You need to increase the pH and KH as that is likely low as well during the cycle. The bacteria need carbonate to grow and they grow better at high pH. The easiest way to do this during cycling is to add bicarbonate of soda, sold in the home baking section of the supermarket (not baking powder!) Add 1 tablespoon (15 ml spoon) for every 50 litres water, wait for it to mix and test the pH. If it is somewhere around 7, fine. If it is lower, add some more till it reaches 7. Keep an eye on the pH during the cycle and add more bicarb if it starts to fall.
Bicarb is not very good for fish so you will have to remove it once the cycle has finished. You have 2 choices.

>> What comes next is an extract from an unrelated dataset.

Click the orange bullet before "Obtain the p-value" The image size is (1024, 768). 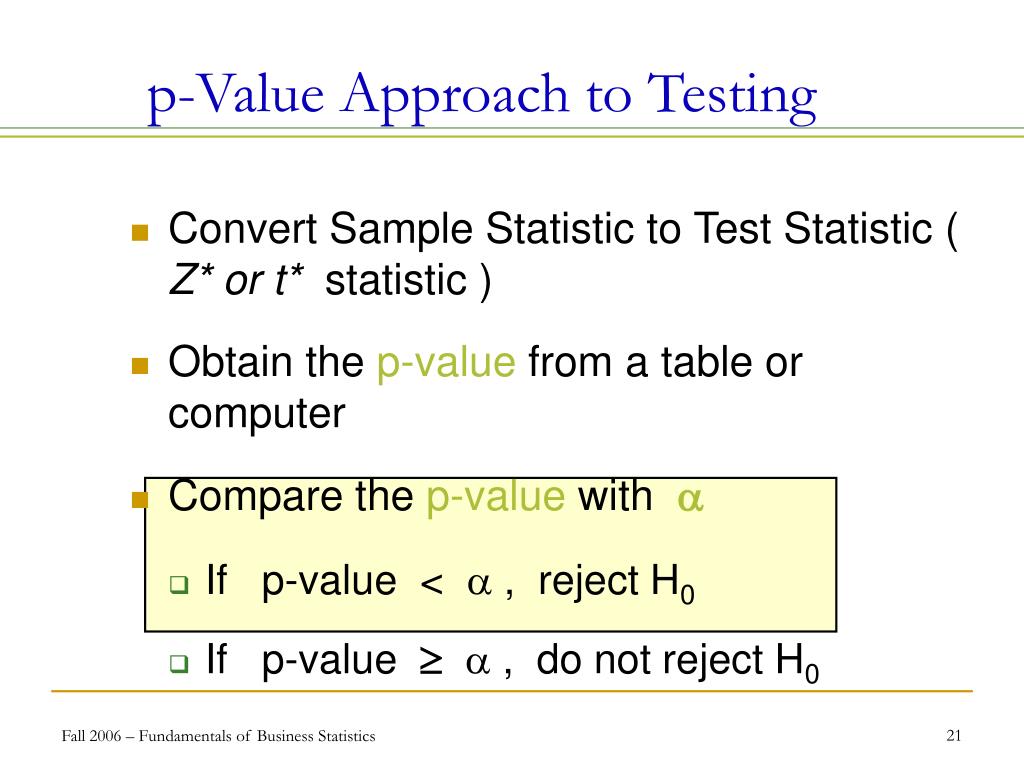point(140,365)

Either remove as much water as possible after cycling has finished and try something like crushed coral or limestone or even coral sand as a substrate to boost your pH and KH. Or add remineralisation salts such as those used with RO water - though with this route you would need GH and KH testers as well, and at every water change check the new water before adding to the tank to make sure it is the same as the water already in the tank.
Or you could have the tank water at the low pH. There are plenty fish that would thrive at low pH eg most Amazon fish.
The way to do this is by doing several small water changes at the end of the cycle to slowly remove the bicarb and allow the pH and KH drop slowly giving the bacteria time to adjust. Keep dosing the one-third dose of ammonia every 2 day during this process, checking both ammonia and nitrite as well as pH. The theory is that a lot of bacteria will not survive the pH drop, but some will and they will multiply to replace the ones that die. After the pH has dropped to your 'normal' level you should have only bacteria that can cope with the low pH. Then add a full dose of ammonia to check and if you have double zeros the following day, do a big water change and get fish that like very soft, acidic water.